Two weeks ago, Antonio Cangiano compared the
performance of different ruby implementations using Ruby 1.9 (YARV)'s benchmark suite. His numbers got me thinking: all alternative implementations performed badly -- most are even way slower than ruby 1.8.5. Does it signal that JVM and .NET are bad platform for Ruby language?
With this doubt I tried the benchmark with XRuby. XRuby is a ruby compiler. Unlike other implementations, it generates Java bytecode that run directly on JVM. But at first the numbers are not impressive: the 0.1.2 version is still slower than Ruby 1.8.5 in most of the cases.
Maybe I should mention that the XRuby team had done virtually nothing for performance before, and we would avoid optimization as long as possible if it makes our code complicated. But after doing some measurements, it turns out our bad performance are largely caused by a logic 'error': as we know Ruby Fixnum can not have singleton methods, but in 0.1.2 it still lookup an empty method table. And along with some bad code practices (iterating an empty ArrayList without checking if it is empty first etc), it makes method lookup much slower than it should be.
I fixed the problem by adding about 10 lines of code, and got great result:
In most benchmarks, XRuby 0.1.3 is faster than Ruby 1.8.5. For some, faster in a significant way. There are still some tests in which we are slower, but it looks like caused by poorly implemented builtin.
The following table shows the benchmark result for XRuby 0.1.3. The best part is:
we did it without a method cache. YARV is still faster than XRuby, but we have lots of room to improve too.

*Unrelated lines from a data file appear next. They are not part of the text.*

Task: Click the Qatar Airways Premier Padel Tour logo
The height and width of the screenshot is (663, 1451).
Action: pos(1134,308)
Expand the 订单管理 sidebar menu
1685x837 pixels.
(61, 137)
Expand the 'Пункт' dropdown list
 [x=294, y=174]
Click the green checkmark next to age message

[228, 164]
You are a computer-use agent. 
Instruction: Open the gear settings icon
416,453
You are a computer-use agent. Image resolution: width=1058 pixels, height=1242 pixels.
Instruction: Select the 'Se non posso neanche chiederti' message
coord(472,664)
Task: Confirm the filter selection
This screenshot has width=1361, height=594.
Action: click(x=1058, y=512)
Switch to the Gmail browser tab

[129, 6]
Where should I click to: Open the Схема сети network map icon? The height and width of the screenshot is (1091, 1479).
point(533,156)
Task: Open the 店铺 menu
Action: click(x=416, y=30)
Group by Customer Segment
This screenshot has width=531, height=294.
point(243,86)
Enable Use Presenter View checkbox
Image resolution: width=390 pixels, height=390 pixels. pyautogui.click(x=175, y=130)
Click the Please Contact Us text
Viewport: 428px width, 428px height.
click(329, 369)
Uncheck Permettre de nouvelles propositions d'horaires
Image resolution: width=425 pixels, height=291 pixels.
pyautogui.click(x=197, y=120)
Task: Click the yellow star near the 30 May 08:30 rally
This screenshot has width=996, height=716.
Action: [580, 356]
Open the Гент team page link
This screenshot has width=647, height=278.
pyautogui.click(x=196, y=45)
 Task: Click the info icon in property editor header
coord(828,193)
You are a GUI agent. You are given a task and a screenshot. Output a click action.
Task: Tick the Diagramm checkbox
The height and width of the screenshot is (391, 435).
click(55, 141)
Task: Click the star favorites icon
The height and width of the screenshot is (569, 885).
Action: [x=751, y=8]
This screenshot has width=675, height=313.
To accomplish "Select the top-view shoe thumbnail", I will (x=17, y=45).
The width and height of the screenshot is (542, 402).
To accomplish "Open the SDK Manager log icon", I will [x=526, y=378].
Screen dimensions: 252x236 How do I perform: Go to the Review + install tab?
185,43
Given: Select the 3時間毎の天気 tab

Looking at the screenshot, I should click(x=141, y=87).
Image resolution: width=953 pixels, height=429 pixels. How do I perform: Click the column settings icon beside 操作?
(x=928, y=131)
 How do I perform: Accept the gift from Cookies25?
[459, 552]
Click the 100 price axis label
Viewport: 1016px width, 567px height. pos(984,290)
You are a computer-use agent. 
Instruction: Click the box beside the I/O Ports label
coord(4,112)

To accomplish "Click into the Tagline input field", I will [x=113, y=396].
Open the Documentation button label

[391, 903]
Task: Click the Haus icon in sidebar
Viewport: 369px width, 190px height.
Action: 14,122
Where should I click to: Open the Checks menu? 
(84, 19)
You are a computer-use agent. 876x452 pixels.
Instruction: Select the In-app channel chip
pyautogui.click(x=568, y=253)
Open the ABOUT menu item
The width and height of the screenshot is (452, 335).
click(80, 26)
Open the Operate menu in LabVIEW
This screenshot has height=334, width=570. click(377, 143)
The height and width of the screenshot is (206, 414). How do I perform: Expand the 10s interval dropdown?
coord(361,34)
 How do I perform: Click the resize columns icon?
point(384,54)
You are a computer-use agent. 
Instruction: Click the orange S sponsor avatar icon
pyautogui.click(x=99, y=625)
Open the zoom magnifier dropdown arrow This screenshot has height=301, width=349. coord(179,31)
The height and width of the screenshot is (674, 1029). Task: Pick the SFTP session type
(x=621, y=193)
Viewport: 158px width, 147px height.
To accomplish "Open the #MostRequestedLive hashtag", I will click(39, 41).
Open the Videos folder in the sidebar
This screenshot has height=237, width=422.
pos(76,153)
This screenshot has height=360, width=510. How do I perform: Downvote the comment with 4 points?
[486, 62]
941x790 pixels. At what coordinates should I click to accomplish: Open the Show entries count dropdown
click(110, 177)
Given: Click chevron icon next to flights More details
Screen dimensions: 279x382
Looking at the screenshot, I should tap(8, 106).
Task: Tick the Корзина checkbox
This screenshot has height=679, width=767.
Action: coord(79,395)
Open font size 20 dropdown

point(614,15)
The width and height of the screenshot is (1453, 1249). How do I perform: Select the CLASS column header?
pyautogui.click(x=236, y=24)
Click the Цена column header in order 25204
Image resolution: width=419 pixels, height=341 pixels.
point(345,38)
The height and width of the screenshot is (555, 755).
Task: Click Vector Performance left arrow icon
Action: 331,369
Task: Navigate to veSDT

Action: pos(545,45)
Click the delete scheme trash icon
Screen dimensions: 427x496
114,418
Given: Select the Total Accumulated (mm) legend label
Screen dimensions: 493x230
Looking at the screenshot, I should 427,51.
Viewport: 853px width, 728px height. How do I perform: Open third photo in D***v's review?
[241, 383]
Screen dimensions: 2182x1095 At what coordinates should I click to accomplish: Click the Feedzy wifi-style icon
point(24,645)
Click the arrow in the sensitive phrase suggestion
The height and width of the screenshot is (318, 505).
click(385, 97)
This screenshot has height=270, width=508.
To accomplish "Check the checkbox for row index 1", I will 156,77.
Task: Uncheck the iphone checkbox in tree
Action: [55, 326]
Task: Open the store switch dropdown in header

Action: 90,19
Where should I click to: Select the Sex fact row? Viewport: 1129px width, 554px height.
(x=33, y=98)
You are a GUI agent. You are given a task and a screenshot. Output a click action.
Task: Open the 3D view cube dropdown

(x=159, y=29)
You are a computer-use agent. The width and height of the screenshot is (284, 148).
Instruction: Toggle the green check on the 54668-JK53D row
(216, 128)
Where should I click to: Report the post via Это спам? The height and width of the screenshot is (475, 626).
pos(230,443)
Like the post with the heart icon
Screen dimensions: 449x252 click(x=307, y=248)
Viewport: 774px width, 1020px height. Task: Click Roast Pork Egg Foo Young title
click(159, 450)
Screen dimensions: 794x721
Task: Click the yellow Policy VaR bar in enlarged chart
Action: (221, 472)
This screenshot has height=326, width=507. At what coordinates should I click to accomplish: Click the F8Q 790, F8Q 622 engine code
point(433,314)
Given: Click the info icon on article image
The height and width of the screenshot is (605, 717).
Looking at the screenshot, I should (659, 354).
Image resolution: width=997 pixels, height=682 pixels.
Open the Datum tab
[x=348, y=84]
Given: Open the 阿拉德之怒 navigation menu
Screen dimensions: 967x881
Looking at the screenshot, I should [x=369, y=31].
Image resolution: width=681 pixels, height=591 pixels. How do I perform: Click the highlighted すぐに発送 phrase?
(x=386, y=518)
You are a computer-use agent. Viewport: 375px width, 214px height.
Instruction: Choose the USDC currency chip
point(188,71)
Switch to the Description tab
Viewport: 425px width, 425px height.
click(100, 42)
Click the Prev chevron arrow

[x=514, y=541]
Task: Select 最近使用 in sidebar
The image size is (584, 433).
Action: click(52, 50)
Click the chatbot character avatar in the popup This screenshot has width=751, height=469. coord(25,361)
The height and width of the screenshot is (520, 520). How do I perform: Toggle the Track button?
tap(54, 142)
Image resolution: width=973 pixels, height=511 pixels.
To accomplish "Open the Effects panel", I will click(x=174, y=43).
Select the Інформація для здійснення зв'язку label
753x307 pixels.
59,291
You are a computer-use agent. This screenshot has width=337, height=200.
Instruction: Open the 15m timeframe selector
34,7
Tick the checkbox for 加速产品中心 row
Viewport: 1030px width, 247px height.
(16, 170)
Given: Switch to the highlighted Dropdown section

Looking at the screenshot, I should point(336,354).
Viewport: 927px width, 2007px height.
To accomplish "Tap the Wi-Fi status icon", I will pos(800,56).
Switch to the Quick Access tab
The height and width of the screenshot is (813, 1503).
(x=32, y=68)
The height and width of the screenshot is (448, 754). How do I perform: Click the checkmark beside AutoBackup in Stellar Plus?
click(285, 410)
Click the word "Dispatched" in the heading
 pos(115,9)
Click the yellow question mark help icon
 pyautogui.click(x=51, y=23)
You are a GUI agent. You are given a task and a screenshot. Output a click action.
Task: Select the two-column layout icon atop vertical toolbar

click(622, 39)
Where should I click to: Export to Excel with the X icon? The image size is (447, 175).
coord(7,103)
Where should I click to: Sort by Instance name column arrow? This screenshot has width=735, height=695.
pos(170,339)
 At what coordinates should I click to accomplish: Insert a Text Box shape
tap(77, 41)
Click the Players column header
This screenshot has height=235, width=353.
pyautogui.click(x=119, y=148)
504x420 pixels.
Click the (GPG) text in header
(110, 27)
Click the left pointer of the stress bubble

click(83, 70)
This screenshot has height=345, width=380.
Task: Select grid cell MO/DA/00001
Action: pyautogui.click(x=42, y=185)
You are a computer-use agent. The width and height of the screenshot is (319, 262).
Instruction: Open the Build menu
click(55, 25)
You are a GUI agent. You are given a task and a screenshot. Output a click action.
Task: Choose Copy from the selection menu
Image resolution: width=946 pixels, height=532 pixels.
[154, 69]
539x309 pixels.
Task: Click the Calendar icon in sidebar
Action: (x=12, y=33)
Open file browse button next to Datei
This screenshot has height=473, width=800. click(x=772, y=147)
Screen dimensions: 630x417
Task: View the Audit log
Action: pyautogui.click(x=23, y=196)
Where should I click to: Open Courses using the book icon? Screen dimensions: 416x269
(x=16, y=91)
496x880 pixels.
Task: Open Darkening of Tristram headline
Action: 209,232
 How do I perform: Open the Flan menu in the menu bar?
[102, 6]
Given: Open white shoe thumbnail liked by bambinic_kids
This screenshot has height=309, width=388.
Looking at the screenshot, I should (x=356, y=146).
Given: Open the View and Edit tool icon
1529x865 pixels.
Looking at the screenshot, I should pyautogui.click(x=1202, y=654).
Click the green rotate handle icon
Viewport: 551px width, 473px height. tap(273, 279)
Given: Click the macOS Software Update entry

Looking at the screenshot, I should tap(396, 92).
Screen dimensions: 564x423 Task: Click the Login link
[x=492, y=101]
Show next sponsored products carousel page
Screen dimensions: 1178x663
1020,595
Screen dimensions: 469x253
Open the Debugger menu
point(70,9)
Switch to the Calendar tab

>java -Xmx512m -jar xruby-0.1.3.jar benchmark\run.rb
Test | Ruby 1.8.5 | XRuby 0.1.3 |
bm_app_answer.rb | fail | fail |
bm_app_factorial.rb | fail | fail |
bm_app_fib.rb | 20.02 | 12.29 |
bm_app_mandelbrot.rb | 7.099 | 8.252 |
bm_app_pentomino.rb | 289.8 | 538.5 |
bm_app_raise.rb | 4.846 | 3.986 |
bm_app_strconcat.rb | 5.898 | 3.234 |
bm_app_tak.rb | 26.14 | 22.12 |
bm_app_tarai.rb | 20.89 | 18.35 |
bm_loop_times.rb | 14.28 | 19.30 |
bm_loop_whileloop.rb | 26.03 | 19.27 |
bm_loop_whileloop2.rb | 5.257 | 4.786 |
bm_so_ackermann.rb | fail | fail |
bm_so_array.rb | 19.17 | 46.84 |
bm_so_concatenate.rb | 5.727 | 9.684 |
bm_so_count_words.rb | 2.944 | 45.50 |
bm_so_exception.rb | 9.793 | 7.399 |
bm_so_lists.rb | 3.666 | 24.59 |
bm_so_matrix.rb | 6.249 | 8.452 |
bm_so_nested_loop.rb | 15.17 | 13.45 |
bm_so_object.rb | 21.49 | 7.991 |
bm_so_random.rb | 6.169 | 5.888 |
bm_so_sieve.rb | 2.042 | 2.753 |
bm_vm1_block.rb | 64.57 | 38.69 |
bm_vm1_const.rb | 47.47 | 25.57 |
bm_vm1_ensure.rb | 45.54 | 20.01 |
bm_vm1_length.rb | 55.50 | 40.89 |
bm_vm1_rescue.rb | 39.61 | 20.64 |
bm_vm1_simplereturn.rb | 56.02 | 29.06 |
bm_vm1_swap.rb | 76.35 | 30.52 |
bm_vm2_array.rb | 19.34 | 8.532 |
bm_vm2_method.rb | 33.72 | 19.63 |
bm_vm2_poly_method.rb | 45.23 | 20.62 |
bm_vm2_poly_method_ov.rb | 12.64 | 8.261 |
bm_vm2_proc.rb | 21.08 | 17.86 |
bm_vm2_regexp.rb | 13.09 | 30.87 |
bm_vm2_send.rb | 11.71 | 15.75 |
bm_vm2_super.rb | 13.92 | 7.510 |
bm_vm2_unif1.rb | 11.30 | 8.292 |
bm_vm2_zsuper.rb | 15.71 | 7.740 |
bm_vm3_thread_create_join.rb | 0.110 | 1.331 |
* The test environment is Intel Pentium M 1G CPU, 1G Memory, Windows XP SP2, Java 1.5.0_09.